EXTRACT:
┌──
So When in the December of one year that seems so far away now, I did exceptionally well at something I was a novice at and thought a herculean task before, I credited that achievement to my innate ability of taking on new things with a certain ease as. Even the in-suppressible urge to do nothing but this particular task was shunned away without much thought. Only when I froze in the face of performance at the same task a year later did I realize, this is what I am meant to do. And that nothing but this can give me true contentment in life. Not happiness. Not fame. Not Money. But contentment that none of those things and more often than not very insignificant and banal things can bring.

Today I have put three years of complete dedication and hard-work towards my parents’ dream behind me to give myself entirely to this one thing that has robbed me of sleep many a nights. It has been my own personal (and until now, secret) love interest. Like any good, masala Bollywood flick would guarantee, we have a horde of vamps and villains chasing us around 24×7.  They’re planning covert plots to do us apart and we are reciting sweet nothings every second complete to the till-death-d0-us-apart/s.
Like any good heroine would, I have put my trust in him without a speck of doubt. Now it is for all to see and time to tell where he takes me. A battered old house with no supplies? A mansion with all riches and comforts? I know not. And neither do I care to find out. Wherever he takes me, our love will be enough to quench my thirst and our mutual admiration enough to fill my stomach. And could one ask for more? Austere living is the mantra here.

As I left home in a hurry with a less than modest breakfast of 3 Marie biscuits and Green Tea in me, I moved with a certain purpose. My gait was not slow and relaxed. I was not looking at every inanimate object and observing (but never judging) every moving person. I walked like people with important things to look to do. Like a tiger stealthily moves to grab the night’s dinner. Like a business person trots away with another poor man to rob today and another yet tomorrow. Like a person with a purpose

The metro was surprisingly full for a Sunday. I noticed that people will do anything in the name of fashion. A girl sitting on the opposite seat was wearing blue corduroy pants and knee-high suede boots. This is Delhi. Some 35 degrees and very sunny. I was sweating just looking at her.

I took an auto to the destination. The first auto-waalle-bhaiya refused to go by the meter. The second one agreed.
One expects a good crowd on such a day. But I guess when they come, they come in small groups. It is when they leave that big mad rush happens. And it did.
└──
GOALS:
a) Answer these questions about the personal essay on following a secret passion.
(i) What did the narrator have for breakfast before leaving home?
(ii) What was the girl on the opposite metro seat wearing?
(iii) What did the first auto driver refuse to do?
b) Pick up the personal essay on following a secret passion right after its final sentence and keep writing in the same first-person voice.

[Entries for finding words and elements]
┌──
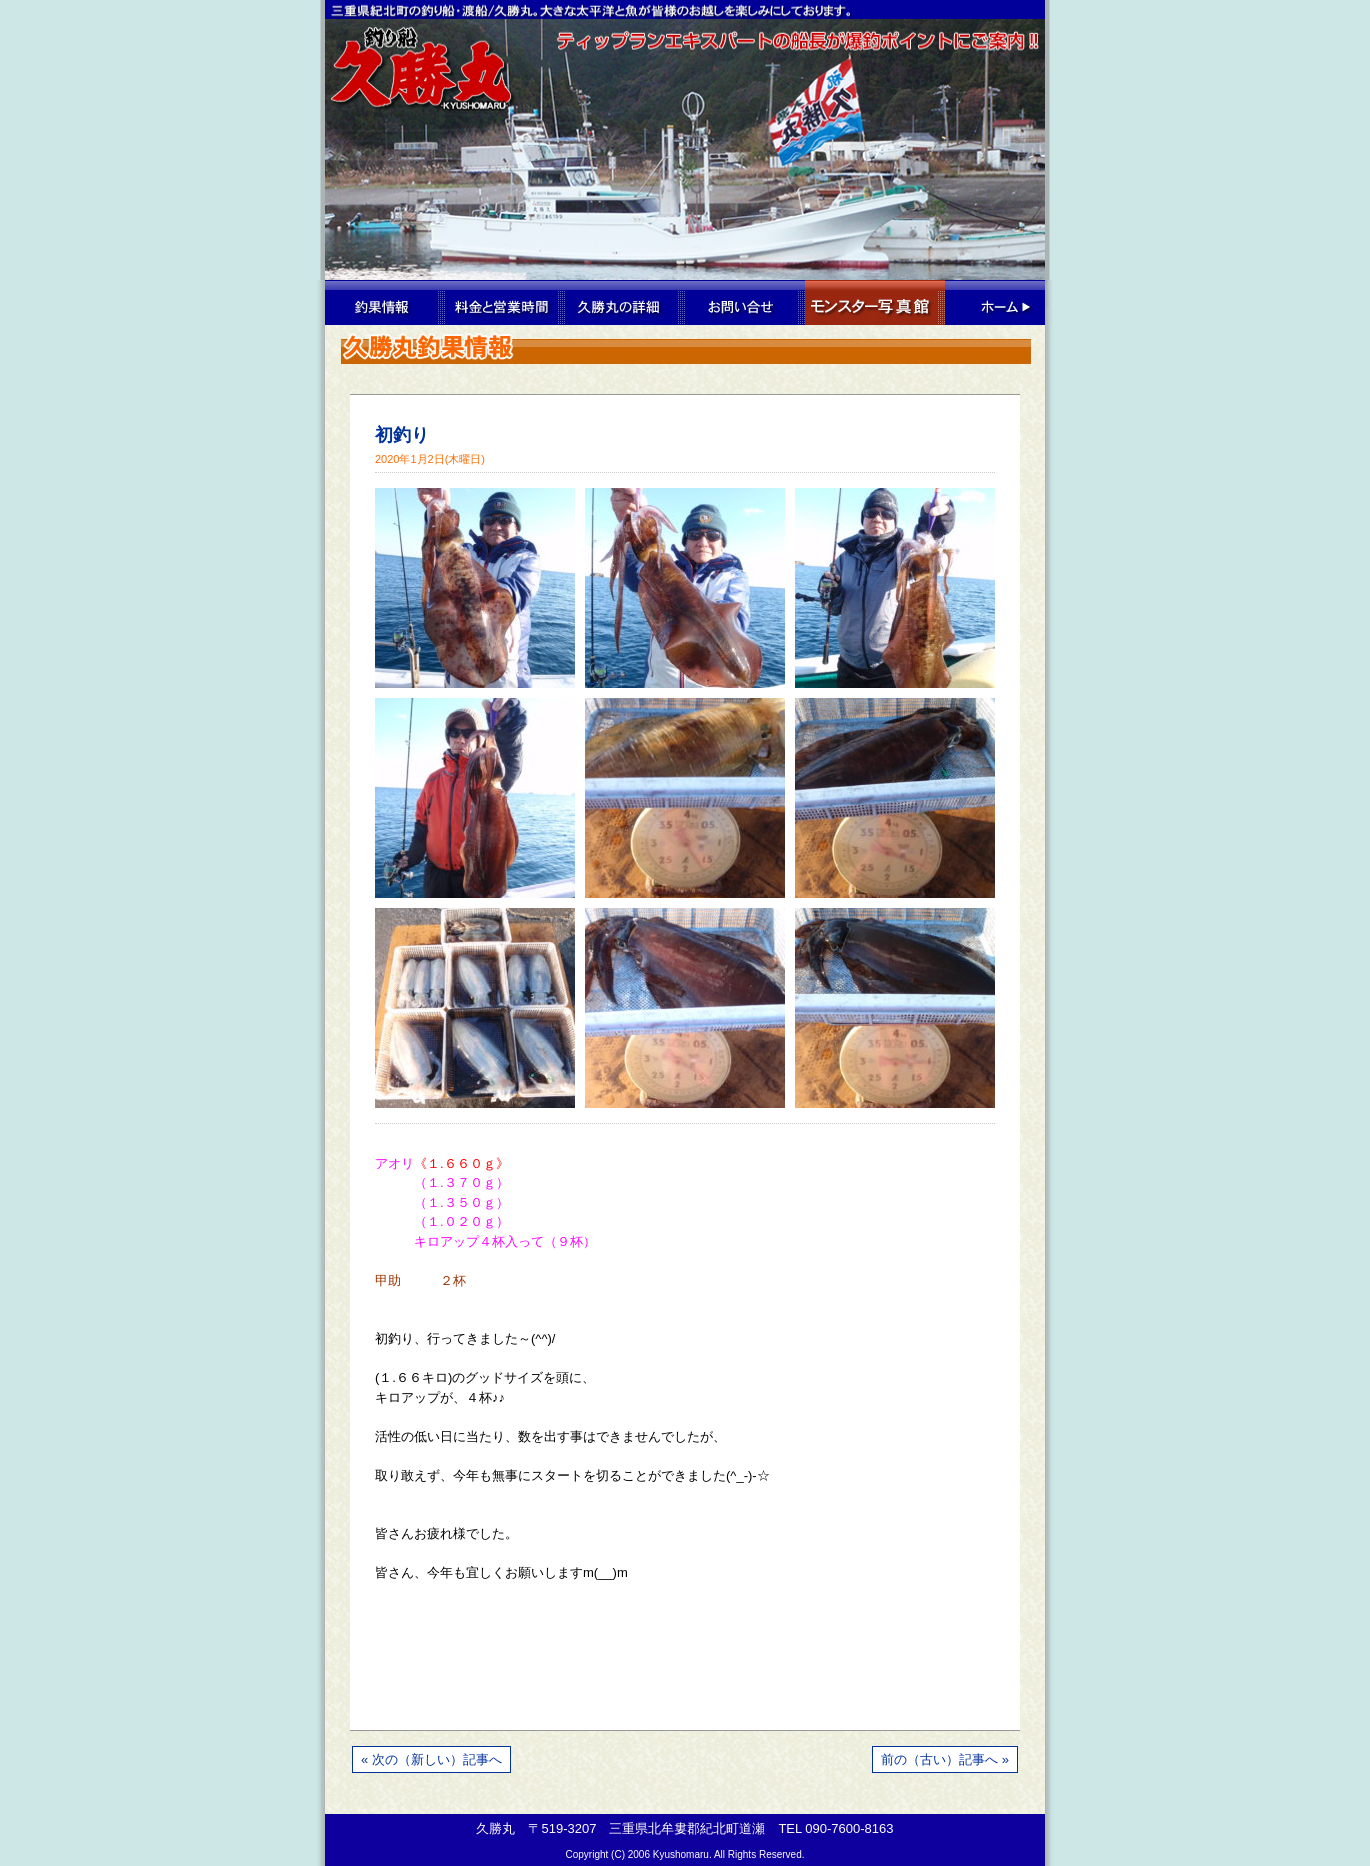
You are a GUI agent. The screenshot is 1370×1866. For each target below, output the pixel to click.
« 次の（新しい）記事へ (431, 1759)
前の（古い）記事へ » (945, 1759)
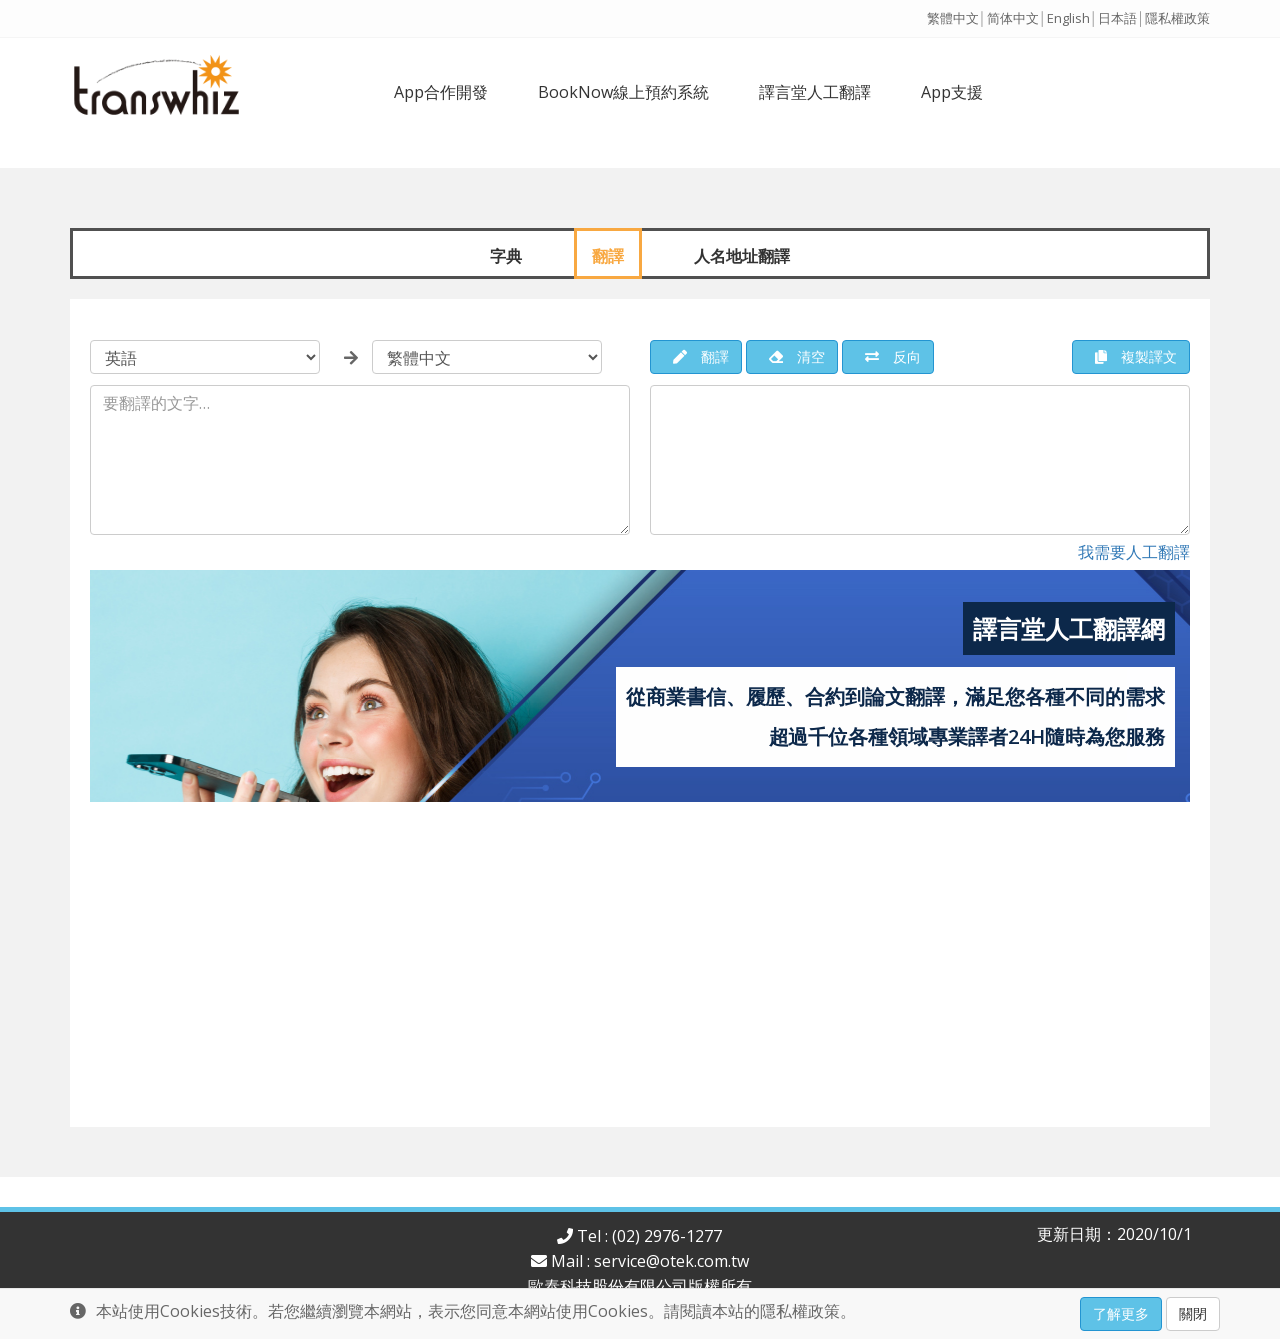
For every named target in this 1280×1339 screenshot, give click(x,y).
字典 (506, 255)
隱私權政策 (1177, 18)
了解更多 (1121, 1313)
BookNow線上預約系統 (623, 92)
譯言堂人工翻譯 (815, 92)
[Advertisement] (640, 972)
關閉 (1193, 1313)
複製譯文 (1136, 356)
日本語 (1117, 18)
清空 (797, 356)
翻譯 (608, 255)
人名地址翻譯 (742, 255)
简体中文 (1013, 18)
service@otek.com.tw (671, 1261)
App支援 (952, 92)
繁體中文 (953, 18)
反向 (893, 356)
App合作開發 (441, 92)
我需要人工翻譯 (1134, 552)
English (1068, 18)
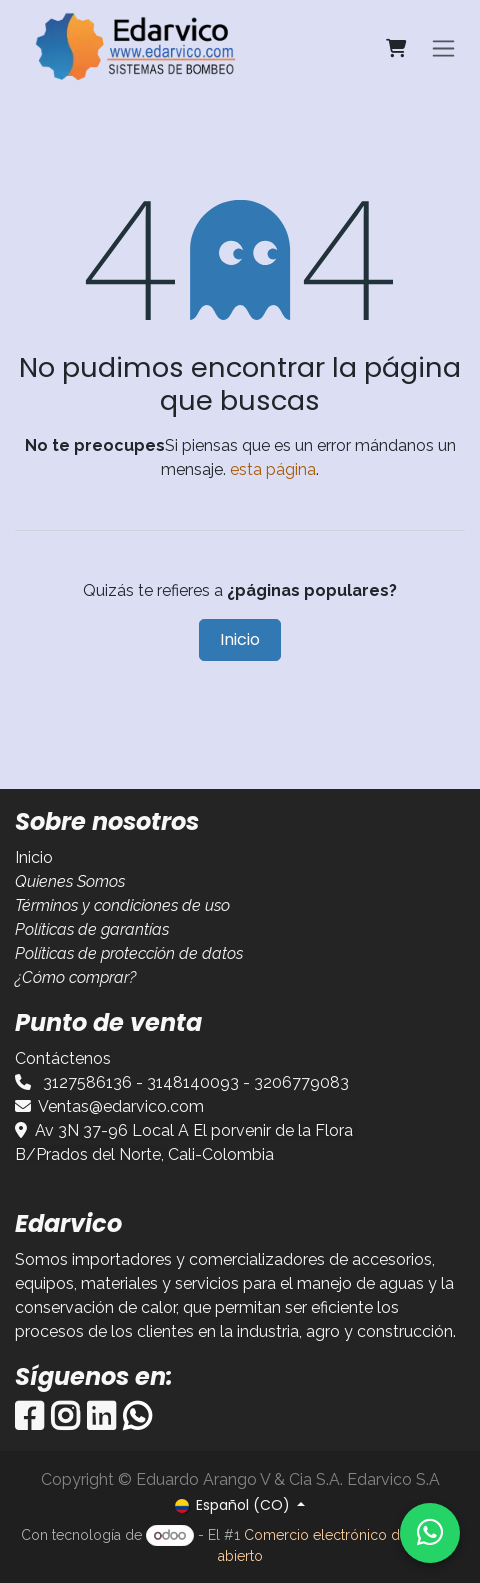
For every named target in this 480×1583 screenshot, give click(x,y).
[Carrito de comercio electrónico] (395, 48)
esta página (273, 469)
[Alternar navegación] (443, 48)
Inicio (240, 639)
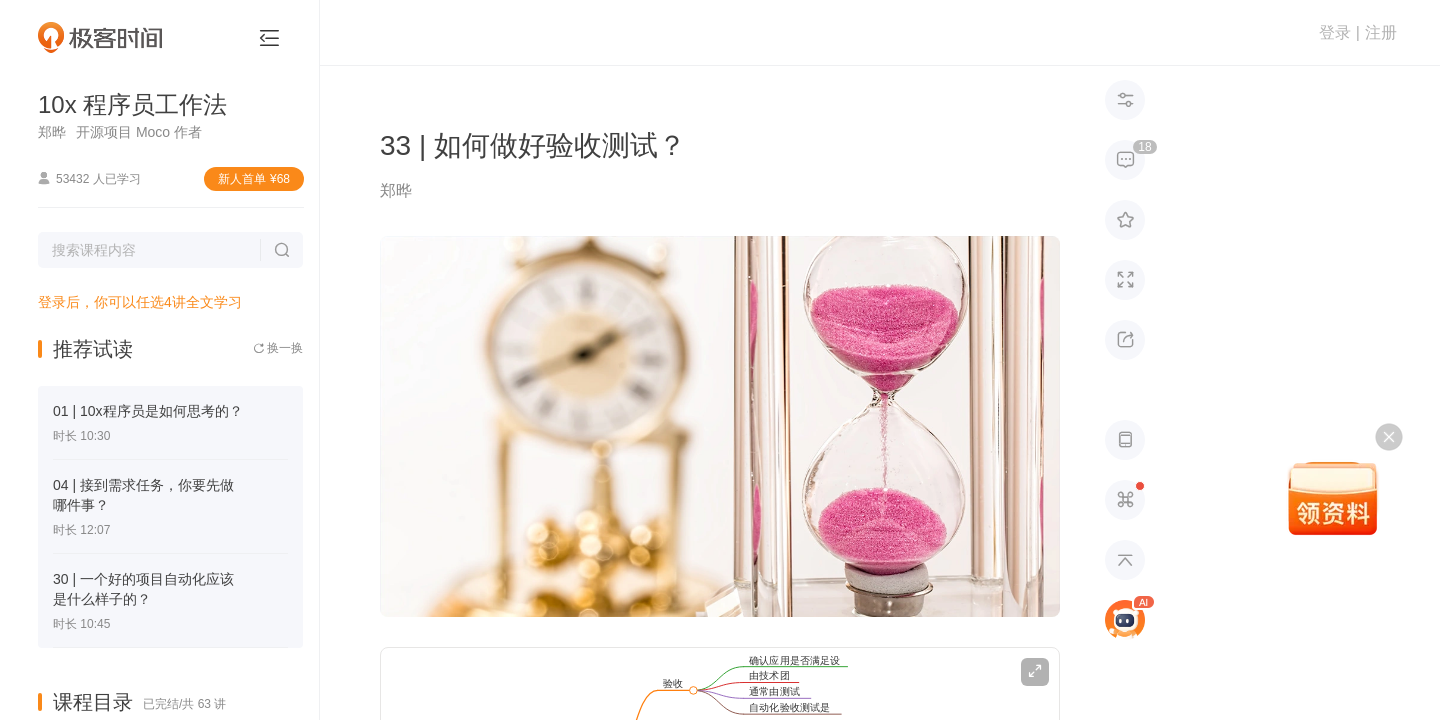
└──
REPLIES:
a)
(i) 3 Marie biscuits and Green Tea.
(ii) Blue corduroy pants and knee-high suede boots.
(iii) Go by the meter.

b)
I had to walk a kilometer, maybe more, to get an auto back to the metro station. The ratio of auto to people who wanted to hire them must have been 1:50. So when I saw an old woman expectantly look in the direction of the auto I had just hired and then sighing in disappointment at the site of me sitting in the back seat I asked her where she wanted to go. It turned out she wanted to go the same metro station as me. I suggested we share the auto. And, after much thought(I think she was working out the odds of  a 19 year old girl that looks like I do being a terrorist or something) she agreed.

It had been a long day. I was tired, thirsty and very hungry. Remember the scrumptious breakfast I had mentioned earlier? It was 6 o’clock in the evening now. And nothing else had found its way into my mouth since. But I was in a hurry to get back home and could not afford to kill time buying a bottle of water, let alone eating something. Just when the image of ice-cold water from my fridge trickling down my throat and some of it spilling on me was plastered on my mind, the woman sitting next to me dished out a bottle of water from her bag and drank mouthfuls. She did not offer. I guess after all the cases of strangers drugging people and running away with their valuables even decent people dare not offer a drink or a snack to a stranger. And I was a young woman in this infamous city. This reminds me of the time when I was a kid and we would journey very long distances in trains. Other than eating train food that was just about doable and pointless banter with my shy sibling and constant warnings from my mother (Bebo, don’t stick your head of the compartment. Bebo, don’t run around in the gallery. Bebo, don’t drink the tap water when you brush your teeth. Bebo, don’t climb the top berth every 5 minutes. BEBO! STOP HITTING YOUR BROTHER WITH THAT DOLL RIGHT NOW!), the thing I miss the most is meeting new people on trains. I am sure every Indian family has that one friend they met on a train and instantly clicked off with. My Nanaji recently attended one such friend’s daughter’s wedding (they met on a train some 30 years back). It is sad to live with the fact that no such train friends will attend my daughter’s wedding. Because today, trusting someone you meet on a train is nothing if not insane. It really pains me to know that trust does not flow freely even in blood relations now, let alone strangers.

My clock tells me that this has been stretched far too long than was desired. I was telling a friend just today that I never know how and when to end something I write. Endings are just awkward for me.
But I guess here it will suffice to say that today I start my new life as The person I always was but never could be.
Today, I wrote an exam for admission into my dream college for Journalism.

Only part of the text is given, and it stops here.